Evidence-based medicine & kinésithérapie respiratoire

La validation de la kinésithérapie se fonde sur la prise en compte des critères liés à l'EBM: Evidence Based Medicine qui valide une discipline ou une pratique médicale et qui constitue également une référence pour les pouvoirs publics aux fins d'une utilisation pertinente des ressources financières consacrées à la santé.

 

Ce concept est appliqué à tous les domaines de la médecine, il doit également l'être en kinésithérapie. Il apparaît cependant comme trop académique et quasiment inapplicable stricto sensu au risque de priver certains patients de thérapeutiques potentiellement efficaces. Beaucoup de patients présentent en effet des problèmes d'une complexité telle qu'ils sont souvent rejetés de ces fameux essais randomisés contrôlés. Ce problème est lié à la méthodologie propre de la méta-analyse. Voyons deux exemples qui concernent la kinésithérapie respiratoire:

 

En ce qui concerne le désencombrement bronchique dans la mucoviscidose deux méta-analyses aboutissent à des résultats contradictoires. Une première évaluation conclut au rôle utile de la kinésithérapie versus l'absence de traitement (Thomas J. et al. . Chest physical therapy management of patients with cystic fibrosis. A Meta-analysis. Am J Respir Crit Care Med 1995; 151: 846-50.), une autre indique que le rôle de la kinésithérapie n'est pas formellement établi (Vanderschans C. et al. Chest physiotherapy compared to no chest physiotherapy for cystic fibrosis (Cochrane Review). In: The Cochrane Library, issue 2, 2000. Oxford: Update Software). Sur la base de ces travaux, le doute est permis mais la question demeure: quel médecin oserait adopter une attitude attentiste et priver ainsi son petit patient de traitement kinésithérapique ?

 

Le second exemple se rapporte à la kinésithérapie appliquée à la bronchiolite du nourrisson. L'analyse des rares articles (anglo-saxons) de la littérature conclut à l'inefficacité de la kinésithérapie, tandis que deux articles francophones au contraire plaident pour cette technique. Une méta-analyse est ici inutile, au vu de la rareté des travaux, elle conclurait logiquement au manque d'arguments en faveur de ce type de traitement. Cependant la Conférence de Consensus Francophone sur la Bronchiolite du Nourrisson (Paris 2000) en a jugé tout autrement et reconnu le rôle prépondérant de la kinésithérapie sur toute autre mesure thérapeutique, les médicaments ayant été reconnus de peu d'utilité voire simplement inutiles.

CONSIGNES DE L'EXERCICE: Pouvez-vous recopier à l'identique le passage du texte sur la kinésithérapie respiratoire qui commence aux mots « En ce qui concerne » et s'arrête après « traitement kinésithérapique ? » ? Les données qui suivent n'ont aucun rapport avec le texte.

EXTRAIT DES DONNÉES:
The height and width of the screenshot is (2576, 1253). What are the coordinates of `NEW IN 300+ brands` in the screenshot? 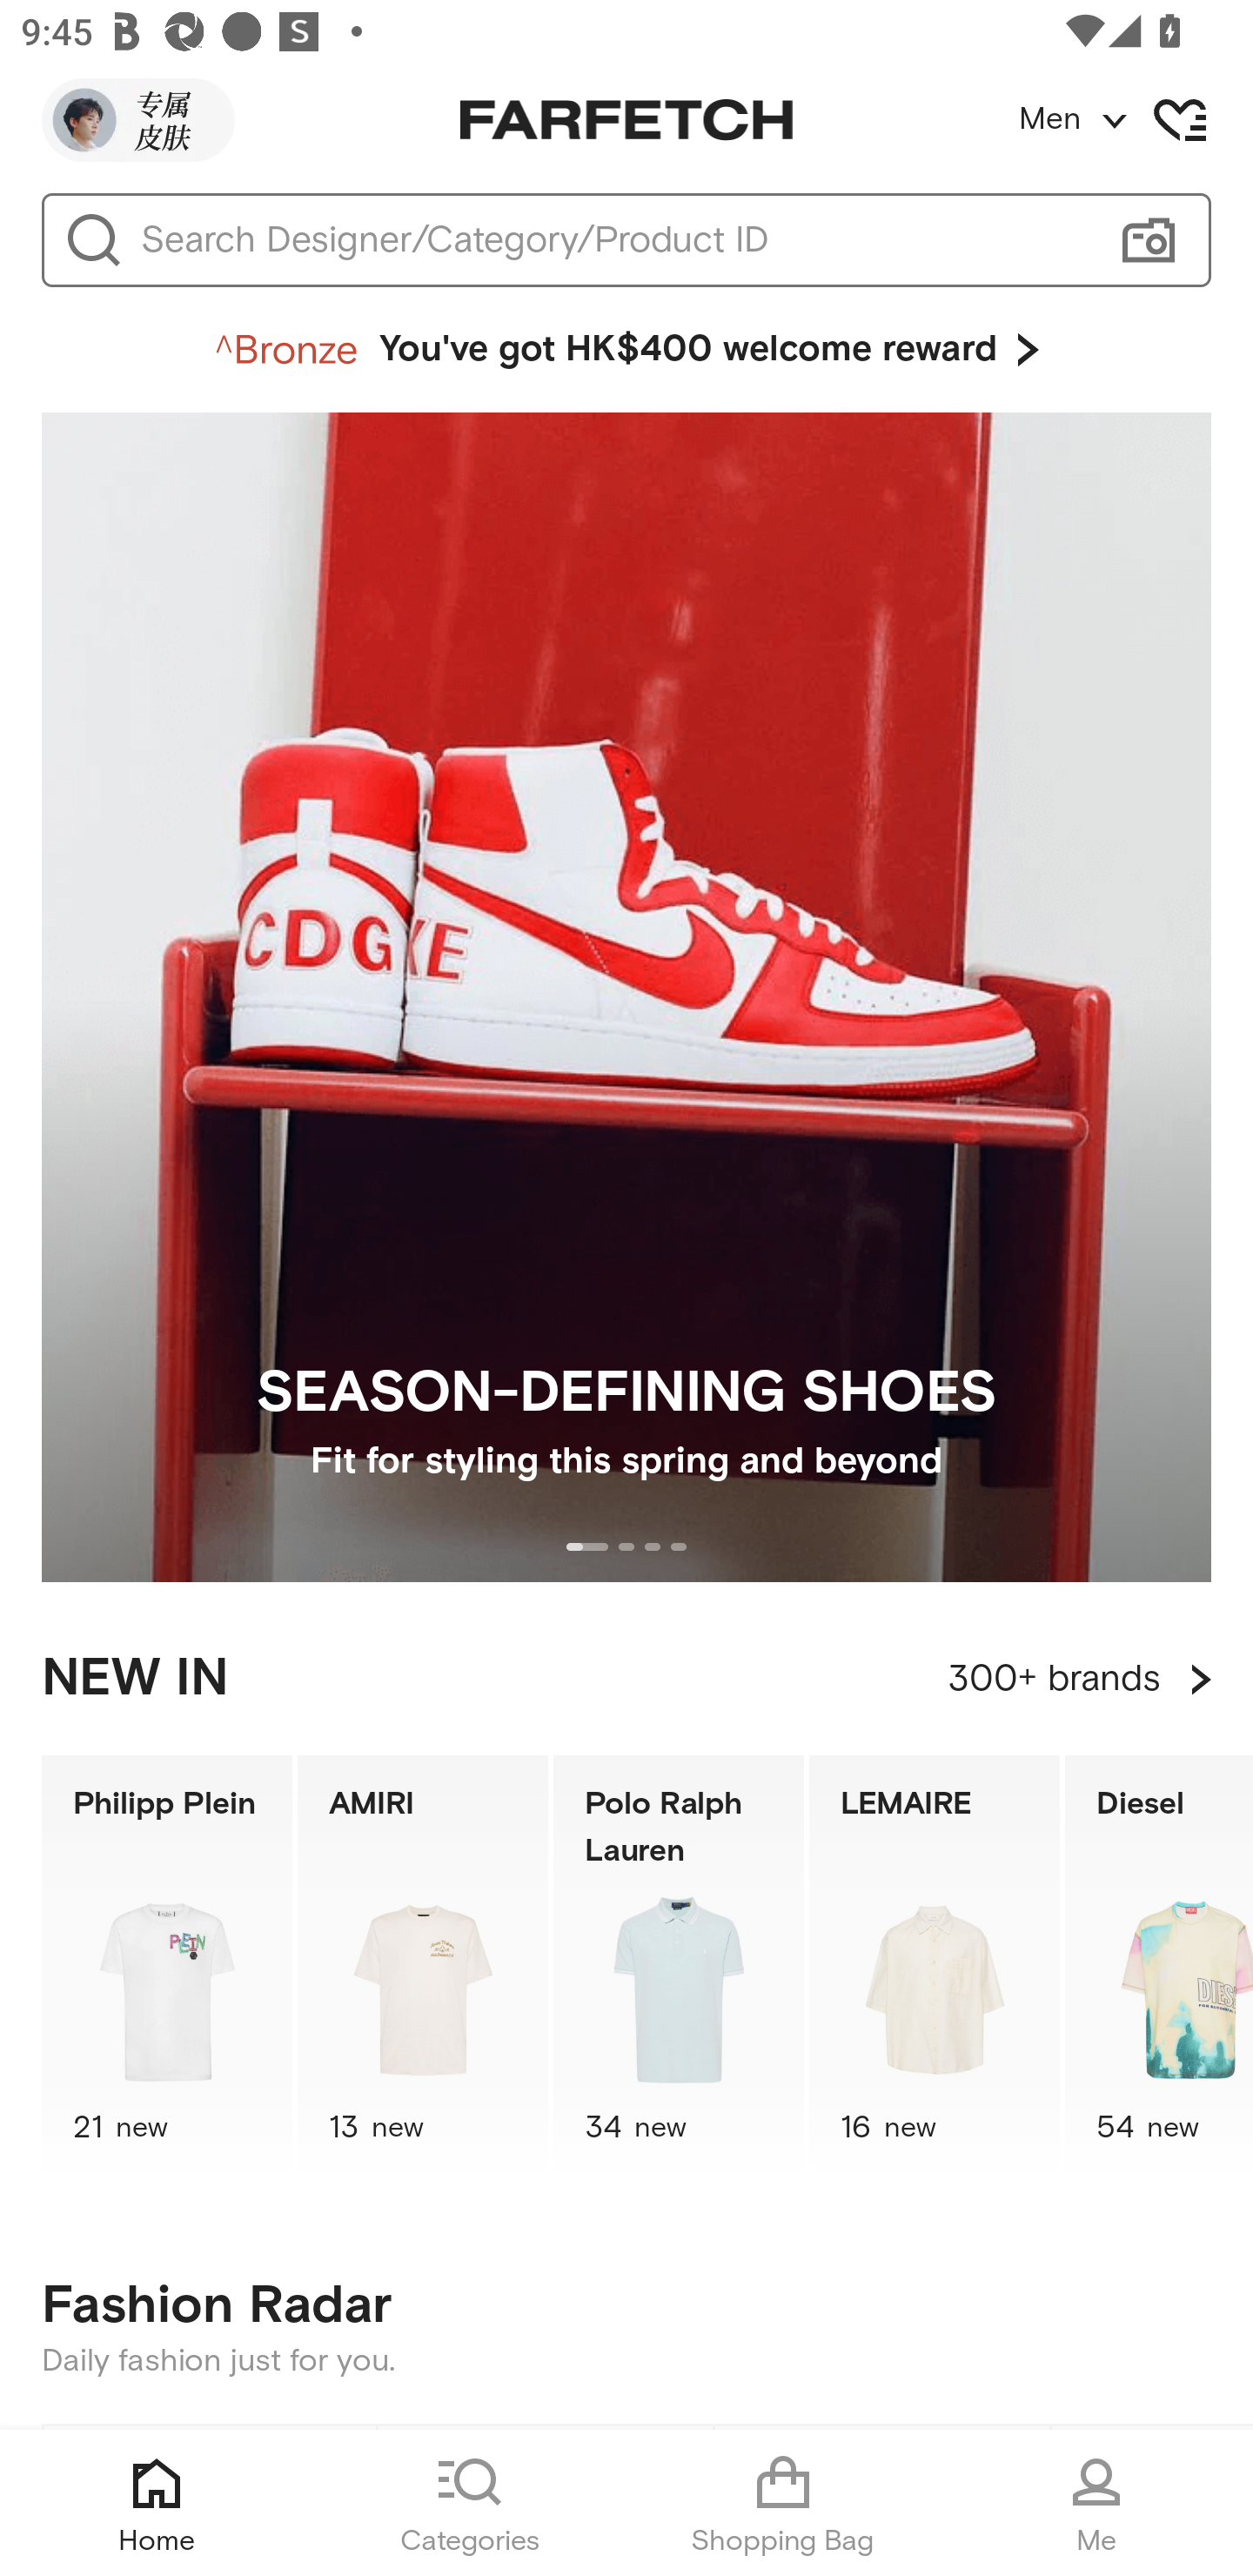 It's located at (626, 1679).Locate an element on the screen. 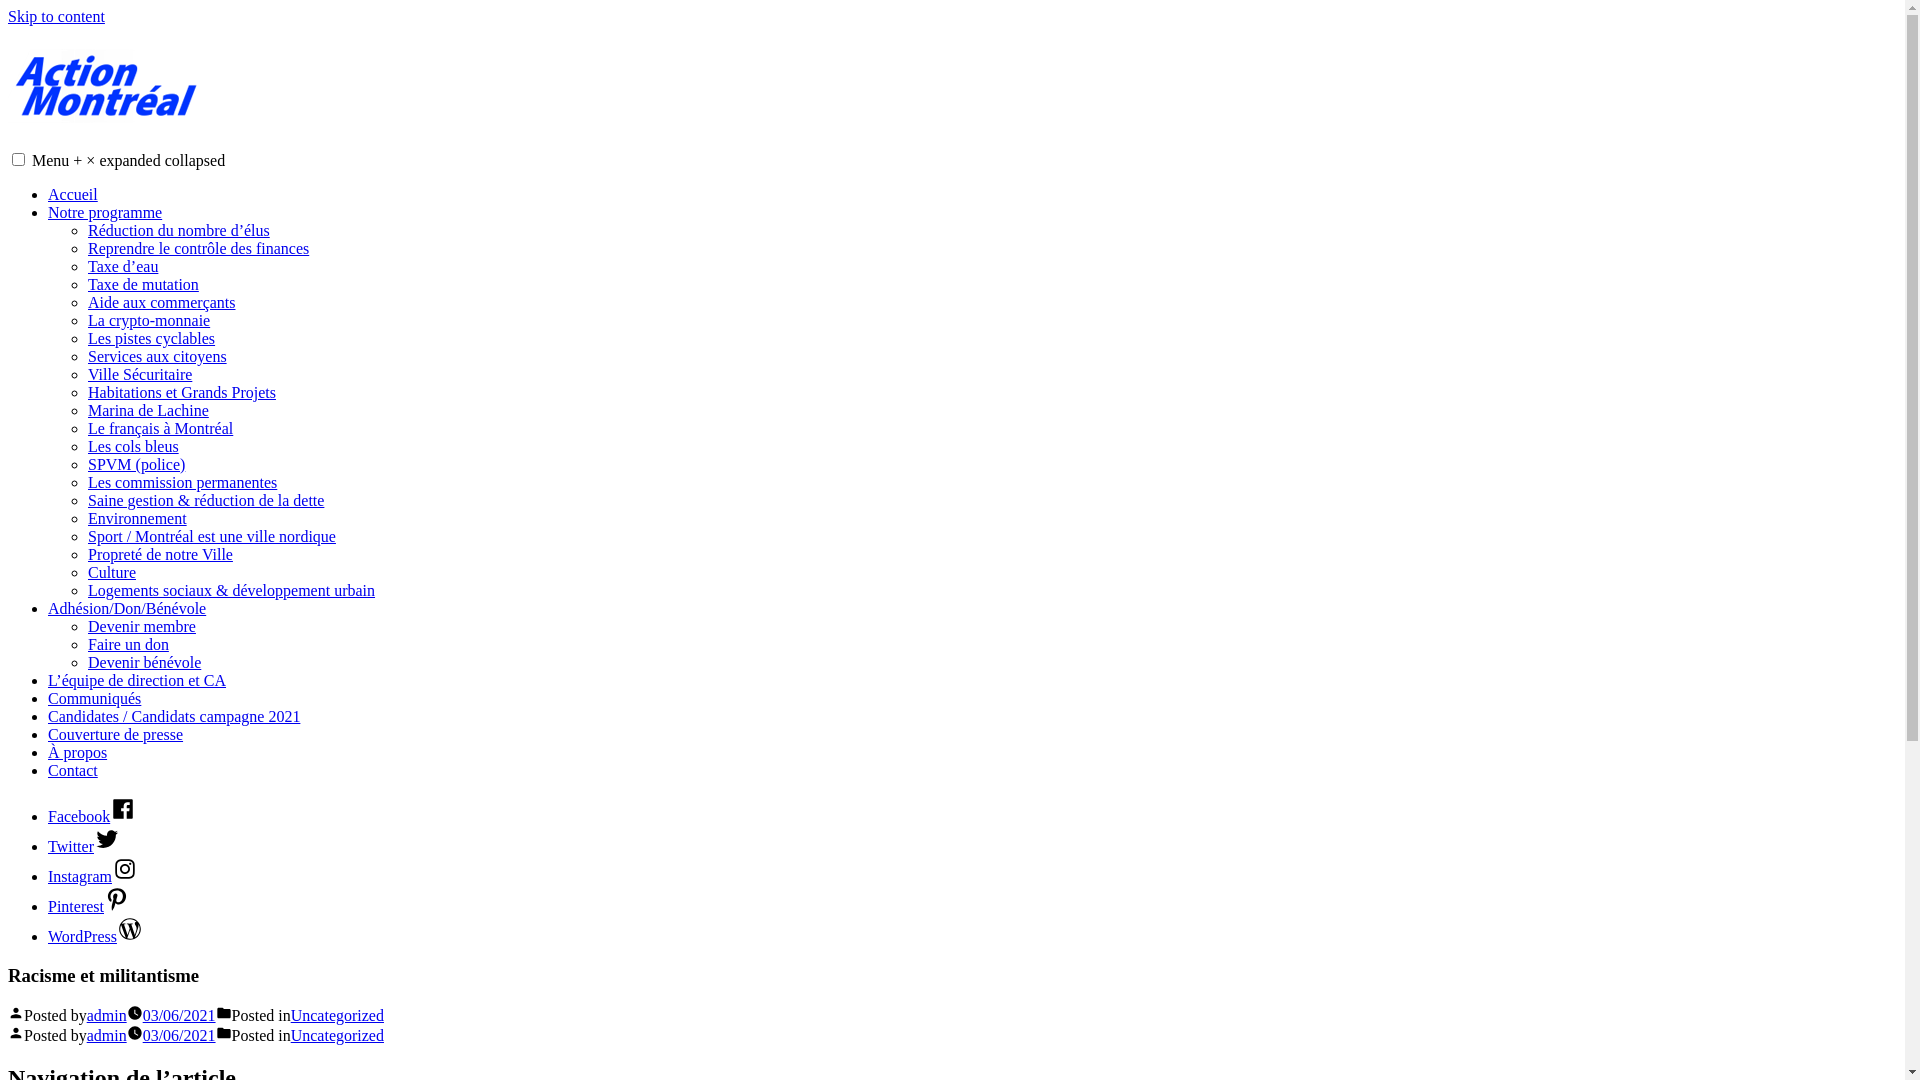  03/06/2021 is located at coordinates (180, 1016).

RÉSULTAT ATTENDU:
En ce qui concerne le désencombrement bronchique dans la mucoviscidose deux méta-analyses aboutissent à des résultats contradictoires. Une première évaluation conclut au rôle utile de la kinésithérapie versus l'absence de traitement (Thomas J. et al. . Chest physical therapy management of patients with cystic fibrosis. A Meta-analysis. Am J Respir Crit Care Med 1995; 151: 846-50.), une autre indique que le rôle de la kinésithérapie n'est pas formellement établi (Vanderschans C. et al. Chest physiotherapy compared to no chest physiotherapy for cystic fibrosis (Cochrane Review). In: The Cochrane Library, issue 2, 2000. Oxford: Update Software). Sur la base de ces travaux, le doute est permis mais la question demeure: quel médecin oserait adopter une attitude attentiste et priver ainsi son petit patient de traitement kinésithérapique ?